*Task goal*. Render the lines from the one containing "The height and width of the screenshot is (177, 313)." through the one containing "Action: (x=33, y=51)", inclusive, as a JSON list of strings with one string per line and blank lines left out.

** Start **

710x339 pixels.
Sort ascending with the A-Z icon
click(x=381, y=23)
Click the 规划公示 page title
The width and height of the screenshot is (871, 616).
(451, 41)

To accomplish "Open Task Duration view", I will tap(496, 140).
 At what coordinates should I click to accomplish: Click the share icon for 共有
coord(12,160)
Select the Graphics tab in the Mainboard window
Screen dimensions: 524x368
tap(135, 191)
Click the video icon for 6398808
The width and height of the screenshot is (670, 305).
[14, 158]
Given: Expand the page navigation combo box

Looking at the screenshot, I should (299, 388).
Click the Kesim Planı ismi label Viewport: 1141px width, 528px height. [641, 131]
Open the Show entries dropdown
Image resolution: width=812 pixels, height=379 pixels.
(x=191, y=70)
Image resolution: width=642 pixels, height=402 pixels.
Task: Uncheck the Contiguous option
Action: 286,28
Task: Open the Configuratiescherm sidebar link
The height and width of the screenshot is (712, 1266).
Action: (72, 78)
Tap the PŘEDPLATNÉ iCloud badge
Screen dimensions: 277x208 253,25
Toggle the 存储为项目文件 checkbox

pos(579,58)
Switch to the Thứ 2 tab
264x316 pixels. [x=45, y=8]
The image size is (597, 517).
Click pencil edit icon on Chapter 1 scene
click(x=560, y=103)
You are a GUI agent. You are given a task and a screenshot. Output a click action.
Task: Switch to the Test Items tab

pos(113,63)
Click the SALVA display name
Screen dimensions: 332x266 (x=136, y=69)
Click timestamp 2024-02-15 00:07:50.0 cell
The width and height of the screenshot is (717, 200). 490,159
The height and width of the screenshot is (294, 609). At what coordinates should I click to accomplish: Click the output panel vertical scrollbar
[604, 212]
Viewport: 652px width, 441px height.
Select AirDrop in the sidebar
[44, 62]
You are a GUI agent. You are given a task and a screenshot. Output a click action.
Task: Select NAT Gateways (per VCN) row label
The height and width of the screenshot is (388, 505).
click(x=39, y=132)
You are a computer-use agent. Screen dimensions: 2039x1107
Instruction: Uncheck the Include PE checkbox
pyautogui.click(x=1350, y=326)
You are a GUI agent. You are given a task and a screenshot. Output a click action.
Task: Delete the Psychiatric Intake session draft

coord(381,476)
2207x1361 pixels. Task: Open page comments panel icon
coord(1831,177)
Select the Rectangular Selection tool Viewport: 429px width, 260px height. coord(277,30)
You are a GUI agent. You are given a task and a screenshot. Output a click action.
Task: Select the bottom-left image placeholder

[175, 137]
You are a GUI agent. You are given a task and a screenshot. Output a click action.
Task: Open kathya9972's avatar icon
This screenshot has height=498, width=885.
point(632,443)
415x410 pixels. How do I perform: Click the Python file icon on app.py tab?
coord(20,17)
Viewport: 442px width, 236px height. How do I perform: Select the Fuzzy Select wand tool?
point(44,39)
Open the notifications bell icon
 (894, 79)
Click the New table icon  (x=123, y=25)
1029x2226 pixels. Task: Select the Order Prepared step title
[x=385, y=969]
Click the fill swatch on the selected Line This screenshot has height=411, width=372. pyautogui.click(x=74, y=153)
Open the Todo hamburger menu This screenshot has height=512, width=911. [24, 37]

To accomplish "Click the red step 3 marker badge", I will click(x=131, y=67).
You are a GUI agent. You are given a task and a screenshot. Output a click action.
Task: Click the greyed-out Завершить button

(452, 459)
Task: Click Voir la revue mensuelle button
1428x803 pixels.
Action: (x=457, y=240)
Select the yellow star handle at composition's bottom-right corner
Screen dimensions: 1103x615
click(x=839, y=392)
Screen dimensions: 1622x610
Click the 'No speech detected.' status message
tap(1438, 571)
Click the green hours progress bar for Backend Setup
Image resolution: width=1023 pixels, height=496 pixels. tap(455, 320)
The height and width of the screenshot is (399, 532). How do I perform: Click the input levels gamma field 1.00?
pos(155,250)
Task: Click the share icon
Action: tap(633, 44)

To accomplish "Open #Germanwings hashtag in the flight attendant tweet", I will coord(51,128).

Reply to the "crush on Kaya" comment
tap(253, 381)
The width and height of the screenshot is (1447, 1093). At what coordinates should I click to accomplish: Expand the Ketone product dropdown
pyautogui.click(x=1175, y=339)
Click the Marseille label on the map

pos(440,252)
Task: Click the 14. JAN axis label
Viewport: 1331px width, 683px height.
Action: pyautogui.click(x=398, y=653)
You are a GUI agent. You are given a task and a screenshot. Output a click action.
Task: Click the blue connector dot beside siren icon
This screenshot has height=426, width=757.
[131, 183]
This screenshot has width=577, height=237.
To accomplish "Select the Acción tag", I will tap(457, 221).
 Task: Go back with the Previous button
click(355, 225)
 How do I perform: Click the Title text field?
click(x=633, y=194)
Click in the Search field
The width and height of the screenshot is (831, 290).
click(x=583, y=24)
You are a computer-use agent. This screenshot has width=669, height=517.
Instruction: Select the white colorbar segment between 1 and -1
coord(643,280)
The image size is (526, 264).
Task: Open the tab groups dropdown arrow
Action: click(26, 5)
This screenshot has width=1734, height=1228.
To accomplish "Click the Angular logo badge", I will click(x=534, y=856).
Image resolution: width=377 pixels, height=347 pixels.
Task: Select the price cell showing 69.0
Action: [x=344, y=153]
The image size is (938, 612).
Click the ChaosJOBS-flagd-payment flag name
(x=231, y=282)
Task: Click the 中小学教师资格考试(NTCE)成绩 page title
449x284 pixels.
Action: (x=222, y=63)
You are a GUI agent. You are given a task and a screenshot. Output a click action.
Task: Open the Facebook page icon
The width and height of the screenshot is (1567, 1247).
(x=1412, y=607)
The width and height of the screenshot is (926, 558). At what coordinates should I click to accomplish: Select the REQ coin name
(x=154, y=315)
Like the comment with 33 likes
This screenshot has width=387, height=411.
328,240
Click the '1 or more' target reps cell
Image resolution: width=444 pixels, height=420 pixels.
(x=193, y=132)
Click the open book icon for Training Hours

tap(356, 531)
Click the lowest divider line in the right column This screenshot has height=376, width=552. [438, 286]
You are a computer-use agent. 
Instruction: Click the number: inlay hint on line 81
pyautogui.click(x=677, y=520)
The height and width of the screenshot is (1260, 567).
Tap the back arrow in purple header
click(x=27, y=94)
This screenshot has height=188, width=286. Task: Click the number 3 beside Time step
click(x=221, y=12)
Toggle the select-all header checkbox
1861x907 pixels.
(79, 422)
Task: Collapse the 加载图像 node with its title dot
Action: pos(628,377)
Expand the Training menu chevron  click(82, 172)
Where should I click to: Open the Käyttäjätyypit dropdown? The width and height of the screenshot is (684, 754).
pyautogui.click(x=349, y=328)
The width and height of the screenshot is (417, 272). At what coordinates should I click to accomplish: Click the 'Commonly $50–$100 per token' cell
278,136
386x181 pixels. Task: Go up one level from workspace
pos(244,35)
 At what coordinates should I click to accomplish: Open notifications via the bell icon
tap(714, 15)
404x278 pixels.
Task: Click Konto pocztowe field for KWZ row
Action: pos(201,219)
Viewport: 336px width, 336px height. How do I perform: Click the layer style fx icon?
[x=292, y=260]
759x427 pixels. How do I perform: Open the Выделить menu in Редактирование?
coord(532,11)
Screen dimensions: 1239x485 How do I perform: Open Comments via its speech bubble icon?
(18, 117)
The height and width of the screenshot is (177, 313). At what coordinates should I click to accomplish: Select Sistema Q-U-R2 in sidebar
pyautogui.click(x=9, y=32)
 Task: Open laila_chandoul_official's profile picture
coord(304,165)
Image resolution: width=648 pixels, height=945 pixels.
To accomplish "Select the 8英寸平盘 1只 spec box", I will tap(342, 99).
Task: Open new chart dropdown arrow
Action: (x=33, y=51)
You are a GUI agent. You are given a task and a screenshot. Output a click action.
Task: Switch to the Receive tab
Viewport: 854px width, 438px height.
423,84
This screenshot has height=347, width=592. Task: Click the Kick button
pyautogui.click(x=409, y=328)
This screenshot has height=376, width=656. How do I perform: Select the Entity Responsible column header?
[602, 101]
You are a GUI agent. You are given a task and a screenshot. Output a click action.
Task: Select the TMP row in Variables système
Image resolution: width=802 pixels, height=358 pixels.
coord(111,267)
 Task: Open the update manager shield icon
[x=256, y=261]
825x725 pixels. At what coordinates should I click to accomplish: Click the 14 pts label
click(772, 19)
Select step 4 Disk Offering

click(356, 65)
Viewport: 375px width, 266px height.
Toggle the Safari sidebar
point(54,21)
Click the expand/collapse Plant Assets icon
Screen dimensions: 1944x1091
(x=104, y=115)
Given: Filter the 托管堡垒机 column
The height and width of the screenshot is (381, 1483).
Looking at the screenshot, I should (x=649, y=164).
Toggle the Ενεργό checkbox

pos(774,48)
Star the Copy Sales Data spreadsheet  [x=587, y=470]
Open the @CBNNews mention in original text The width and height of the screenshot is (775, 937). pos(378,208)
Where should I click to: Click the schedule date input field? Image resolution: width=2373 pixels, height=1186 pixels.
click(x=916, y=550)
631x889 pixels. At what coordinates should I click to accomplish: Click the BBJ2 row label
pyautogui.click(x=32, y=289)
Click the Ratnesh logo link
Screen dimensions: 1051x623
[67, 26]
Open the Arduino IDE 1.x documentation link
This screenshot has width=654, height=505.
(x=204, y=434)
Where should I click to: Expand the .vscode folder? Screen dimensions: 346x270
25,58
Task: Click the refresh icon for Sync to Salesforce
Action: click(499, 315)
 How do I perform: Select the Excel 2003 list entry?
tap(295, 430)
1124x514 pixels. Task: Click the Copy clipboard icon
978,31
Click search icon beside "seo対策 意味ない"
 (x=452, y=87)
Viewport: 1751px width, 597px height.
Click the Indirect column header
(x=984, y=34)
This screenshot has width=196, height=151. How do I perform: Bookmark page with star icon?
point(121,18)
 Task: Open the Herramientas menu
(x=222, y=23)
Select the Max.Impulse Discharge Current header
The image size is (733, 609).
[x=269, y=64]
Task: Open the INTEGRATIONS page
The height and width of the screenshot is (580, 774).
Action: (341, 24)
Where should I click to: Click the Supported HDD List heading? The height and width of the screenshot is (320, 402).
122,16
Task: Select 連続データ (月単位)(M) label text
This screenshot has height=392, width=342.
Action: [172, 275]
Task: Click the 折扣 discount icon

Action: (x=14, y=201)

** End **

*Solution*.
[
  "The height and width of the screenshot is (177, 313). At what coordinates should I click to accomplish: Select Sistema Q-U-R2 in sidebar",
  "pyautogui.click(x=9, y=32)",
  " Task: Open laila_chandoul_official's profile picture",
  "coord(304,165)",
  "Image resolution: width=648 pixels, height=945 pixels.",
  "To accomplish \"Select the 8英寸平盘 1只 spec box\", I will tap(342, 99).",
  "Task: Open new chart dropdown arrow",
  "Action: (x=33, y=51)"
]